I think the answer is to find different ways of measuring literary success.

138 copies. A few weeks ago, when I received my first royalty check of $27.08, I received the news: 138 copies. My first book of poems, Blind Date with Cavafy, sold a total of 138 copies.

My question: was that good or bad?

To me, it sounded like a lot. I had been lucky enough to win the Third Annual Marsh Hawk Press Poetry Book Prize, judged by Denise Duhamel, which resulted in the publication of my book. Marsh Hawk Press’ editors, particularly Sandy McIntosh, the late Rochelle Ratner, and the brilliant cover designer Claudia Carlson, were nothing but kind to me.
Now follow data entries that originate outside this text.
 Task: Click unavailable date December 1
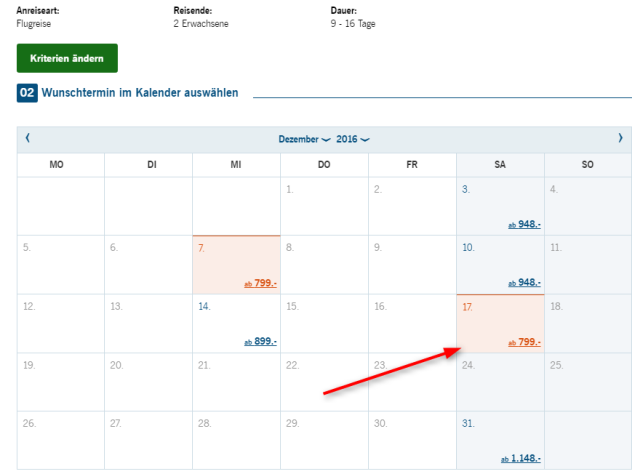(324, 205)
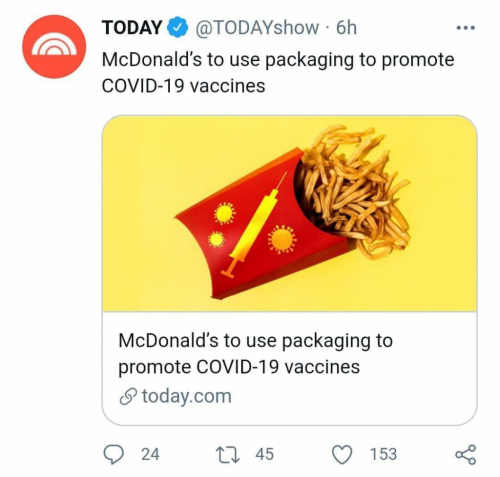Share the tweet via share icon
Viewport: 500px width, 477px height.
pos(466,455)
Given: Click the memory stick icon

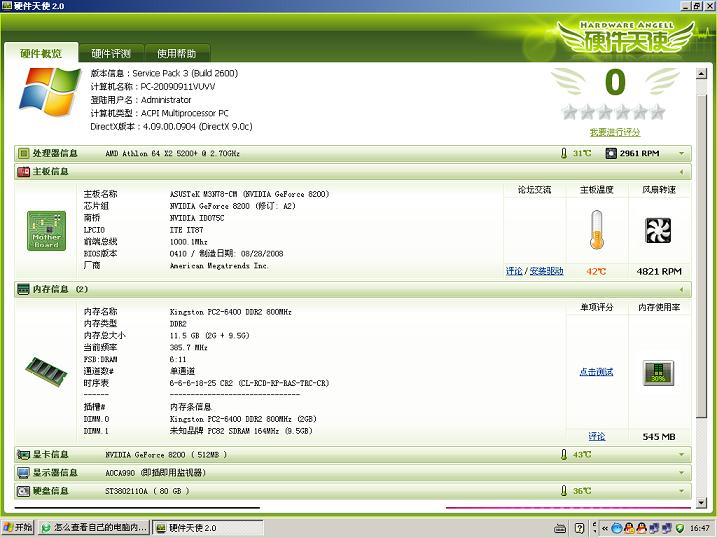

I had no choice but to ask myself: did I fail them by not selling more than 138 copies in over a year?

Comments

Although i don't remember the exact figure precisely... there are letters with Virginia Woolf gushing ecstatically (ok, that's a tad of an exaggeration) over selling something like a dozen copies of a novel in a month... that's only 144 copies a year! No matter the figure... it was lowly... below a hundred.

If Woolf could measure success by different standards, so can you.

Yes he did fail them, though maybe he did not fail his own work. Poetry sells for the most part at readings and events, and so getting a book into the hands of readers is all leg-work.